▸ **Your task**
Would you reproduce exactly the lines below from the one holding "Click the 保存修改 button" through the one holding "Given: Open the Arial font dropdown", inclusive, and no others?
Excerpted records Start Marker
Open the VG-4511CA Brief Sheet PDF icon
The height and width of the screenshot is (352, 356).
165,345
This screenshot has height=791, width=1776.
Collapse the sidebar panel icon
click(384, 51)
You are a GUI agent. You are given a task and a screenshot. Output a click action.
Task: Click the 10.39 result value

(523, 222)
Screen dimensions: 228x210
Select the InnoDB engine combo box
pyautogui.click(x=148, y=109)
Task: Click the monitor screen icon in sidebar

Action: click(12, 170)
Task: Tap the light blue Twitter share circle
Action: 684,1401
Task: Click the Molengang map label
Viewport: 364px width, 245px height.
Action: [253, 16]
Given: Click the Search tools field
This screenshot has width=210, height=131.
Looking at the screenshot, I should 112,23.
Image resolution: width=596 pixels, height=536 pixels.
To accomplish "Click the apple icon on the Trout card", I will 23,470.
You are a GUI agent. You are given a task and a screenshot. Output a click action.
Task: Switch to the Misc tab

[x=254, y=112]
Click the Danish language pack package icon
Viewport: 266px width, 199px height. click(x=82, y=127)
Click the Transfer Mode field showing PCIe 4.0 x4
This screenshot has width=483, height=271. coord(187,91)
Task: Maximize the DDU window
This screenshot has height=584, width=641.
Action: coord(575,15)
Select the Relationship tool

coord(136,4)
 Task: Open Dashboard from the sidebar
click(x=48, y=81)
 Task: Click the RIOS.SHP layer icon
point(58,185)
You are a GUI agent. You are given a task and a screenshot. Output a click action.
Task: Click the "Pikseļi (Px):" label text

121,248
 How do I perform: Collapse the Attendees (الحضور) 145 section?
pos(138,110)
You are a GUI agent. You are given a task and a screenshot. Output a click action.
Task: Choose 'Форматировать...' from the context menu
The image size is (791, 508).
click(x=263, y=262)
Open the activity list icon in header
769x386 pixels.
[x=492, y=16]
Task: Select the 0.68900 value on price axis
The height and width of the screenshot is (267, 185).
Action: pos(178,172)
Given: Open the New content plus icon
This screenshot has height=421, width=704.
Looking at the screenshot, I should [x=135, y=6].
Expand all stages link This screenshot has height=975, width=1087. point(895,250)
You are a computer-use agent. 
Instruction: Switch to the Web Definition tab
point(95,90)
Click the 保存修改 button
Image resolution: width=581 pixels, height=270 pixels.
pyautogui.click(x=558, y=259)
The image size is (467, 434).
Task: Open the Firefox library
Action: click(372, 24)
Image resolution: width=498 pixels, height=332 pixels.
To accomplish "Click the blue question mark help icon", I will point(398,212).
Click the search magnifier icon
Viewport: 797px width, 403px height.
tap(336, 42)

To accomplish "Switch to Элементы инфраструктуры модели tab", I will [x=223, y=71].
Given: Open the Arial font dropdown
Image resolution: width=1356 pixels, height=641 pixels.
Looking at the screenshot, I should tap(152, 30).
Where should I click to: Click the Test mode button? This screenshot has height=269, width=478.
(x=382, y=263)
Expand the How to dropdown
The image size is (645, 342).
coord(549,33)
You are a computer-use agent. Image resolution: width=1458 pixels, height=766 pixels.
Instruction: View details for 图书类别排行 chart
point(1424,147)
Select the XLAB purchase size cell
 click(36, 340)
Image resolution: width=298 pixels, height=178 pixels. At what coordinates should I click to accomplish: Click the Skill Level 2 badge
Excerpted records End Marker
▸ **Solution for this problem**
Click the 保存修改 button
Image resolution: width=581 pixels, height=270 pixels.
pyautogui.click(x=558, y=259)
The image size is (467, 434).
Task: Open the Firefox library
Action: click(372, 24)
Image resolution: width=498 pixels, height=332 pixels.
To accomplish "Click the blue question mark help icon", I will point(398,212).
Click the search magnifier icon
Viewport: 797px width, 403px height.
tap(336, 42)

To accomplish "Switch to Элементы инфраструктуры модели tab", I will [x=223, y=71].
Given: Open the Arial font dropdown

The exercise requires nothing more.